取り留めのないことを取り留めなく書き留めるブログ

今度はぜったいに見破らせない。

桜庭一樹砂糖菓子の弾丸は撃ちぬけない』読み終わりました。記事タイトルは本作の主要人物の1人、海野藻屑のセリフから拝借。

普段外で読むときには必ずブックカバーをかけるんだけど、この本の厚さに合うカバーがなかったので、古本で買った証の値段シールもむき出しにして読んでた。いや、それがダメなわけじゃないけど、何故か読んでる本が何の本なのかをあまり周囲に知られたくないんだよね。ケータイの画面みたいな感じで。でもこの本は綺麗な表紙なのでいっか、って感じで電車の中で読みました。

 

 

※一応ネタバレ注意でオナシャス

 

 

桜庭和樹『砂糖菓子の弾丸は撃ちぬけない』 

 

2月下旬頃、久しぶりに古本を漁っていたら、『半分の月がのぼる空』のリメイク版文庫が全4冊それぞれ100円で置いてあった。「これは買わなきゃ!」と飛びついたら、どうやら100円のは3冊買うと200円になるそうで、4冊という事はあと2冊買った方が得なんじゃないかと貧乏性丸出しにして品定めしていたんだけど、これがなかなか決まらない。んじゃあせっかくだから今までと毛並みが違いそうな本を買おうと思い、この本にした。ちなみにもう1冊はレッドデータガールの1巻目。

まぁ今まで通常前後の厚さがある本を読んでたから、ちょっと薄いのを入れて小休止というか、リフレッシュさせるような気持ちと、今このぐらいの本を読んだらどれくらいの時間で読めるのかをちょっと試したいという気持ちがあった。だけど初めてこの作家さんを読んだので、文体に慣れないところもあって思ったほどの速さでは読めなかった気がする。それでもページ数がページ数だから普段よりは短い時間だったけど。

 

ストーリーは2人の女子中学生の話。家庭環境から早く社会に出て”実弾”が欲しいと考えている主人公・山田なぎさのクラスに、有名ミュージシャンの娘で美人だけど言動が異常な海野藻屑が転校してくる。最初は邪険にしていたなぎさだけれど、それでも付きまとう藻屑に次第に心を開いていく。そんな2人の1か月間に起きた出来事が語られている。

200ページにも満たない物語だったけど、なかなか読みごたえがあってしっかり引き込まれた。冒頭でとある事実が綴られるため、それが果たしてどういうことなのか、そこに至るまでどういう経緯があったのかっていうのは常に「知りたい」と思いながら読むことが出来た。それがあるせいか、なぎさが藻屑を理解していく様子や、だんだんと雲行きが怪しくなる展開を楽しめた。
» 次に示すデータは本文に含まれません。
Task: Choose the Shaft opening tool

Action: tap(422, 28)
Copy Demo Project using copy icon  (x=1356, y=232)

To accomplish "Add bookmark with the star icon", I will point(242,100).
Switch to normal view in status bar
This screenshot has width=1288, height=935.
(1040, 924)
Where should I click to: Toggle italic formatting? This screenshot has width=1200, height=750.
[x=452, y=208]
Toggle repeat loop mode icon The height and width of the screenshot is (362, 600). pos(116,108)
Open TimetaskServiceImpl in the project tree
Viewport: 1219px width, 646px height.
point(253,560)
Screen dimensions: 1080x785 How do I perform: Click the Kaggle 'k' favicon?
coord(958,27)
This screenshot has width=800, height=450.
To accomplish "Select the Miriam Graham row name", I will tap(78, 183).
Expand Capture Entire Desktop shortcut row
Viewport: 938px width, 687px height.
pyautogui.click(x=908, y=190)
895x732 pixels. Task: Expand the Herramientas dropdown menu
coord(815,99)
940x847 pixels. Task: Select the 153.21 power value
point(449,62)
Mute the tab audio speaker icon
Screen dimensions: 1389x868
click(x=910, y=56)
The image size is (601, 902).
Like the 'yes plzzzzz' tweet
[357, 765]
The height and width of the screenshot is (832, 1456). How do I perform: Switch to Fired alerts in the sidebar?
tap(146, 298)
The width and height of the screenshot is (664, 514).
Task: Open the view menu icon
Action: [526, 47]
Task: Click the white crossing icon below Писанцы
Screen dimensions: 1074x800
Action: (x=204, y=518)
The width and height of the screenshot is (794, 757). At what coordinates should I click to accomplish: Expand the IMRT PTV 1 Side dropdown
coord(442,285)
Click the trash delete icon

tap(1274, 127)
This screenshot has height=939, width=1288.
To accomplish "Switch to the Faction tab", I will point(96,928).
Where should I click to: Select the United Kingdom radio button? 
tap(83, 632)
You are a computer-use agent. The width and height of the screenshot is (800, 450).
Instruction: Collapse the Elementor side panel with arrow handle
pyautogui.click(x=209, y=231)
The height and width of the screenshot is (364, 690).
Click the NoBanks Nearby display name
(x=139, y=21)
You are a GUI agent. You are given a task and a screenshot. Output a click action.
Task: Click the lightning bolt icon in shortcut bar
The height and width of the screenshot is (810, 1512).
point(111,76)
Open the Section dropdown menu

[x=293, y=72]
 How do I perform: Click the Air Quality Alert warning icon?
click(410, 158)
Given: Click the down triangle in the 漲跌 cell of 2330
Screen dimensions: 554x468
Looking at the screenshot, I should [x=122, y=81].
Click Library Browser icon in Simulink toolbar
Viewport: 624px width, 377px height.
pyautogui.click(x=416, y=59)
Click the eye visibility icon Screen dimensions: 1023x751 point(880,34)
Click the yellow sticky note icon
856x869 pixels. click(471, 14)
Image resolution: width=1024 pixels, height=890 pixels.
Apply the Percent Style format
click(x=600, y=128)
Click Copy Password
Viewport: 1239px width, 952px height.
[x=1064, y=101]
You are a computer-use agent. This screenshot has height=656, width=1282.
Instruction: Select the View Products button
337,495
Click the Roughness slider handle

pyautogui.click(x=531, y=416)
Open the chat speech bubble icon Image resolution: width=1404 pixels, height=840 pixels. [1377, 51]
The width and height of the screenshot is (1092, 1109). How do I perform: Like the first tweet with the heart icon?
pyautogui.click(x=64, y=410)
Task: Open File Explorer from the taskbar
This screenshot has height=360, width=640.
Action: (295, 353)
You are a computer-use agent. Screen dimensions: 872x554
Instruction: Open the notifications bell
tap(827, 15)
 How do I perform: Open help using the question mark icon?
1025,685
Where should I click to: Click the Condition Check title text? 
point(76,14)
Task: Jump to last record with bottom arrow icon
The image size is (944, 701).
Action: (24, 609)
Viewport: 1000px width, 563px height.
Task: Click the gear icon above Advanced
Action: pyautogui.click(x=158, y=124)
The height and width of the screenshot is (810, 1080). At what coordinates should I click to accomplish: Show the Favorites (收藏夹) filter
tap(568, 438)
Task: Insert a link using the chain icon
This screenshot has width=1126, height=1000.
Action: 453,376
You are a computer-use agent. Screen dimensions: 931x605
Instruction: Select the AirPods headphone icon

ただ、青春文学と銘打っていることや、主人公たちが中学生であることから、感情移入がしにくかったところも多々あった。言い回しというか砕けた表現で中学生という視点を演出しているなとは思えたけど、文章にして読むと違和感があるな、とか、申し訳ないけど特になぎさの兄には苦手な印象を持ってしまった。

 

でもこれを読もうと思った当初の目的を考えてみれば、ぴったりの小説だったんじゃないかと思う。他の作品で面白そうなものあればまた読んでみたい。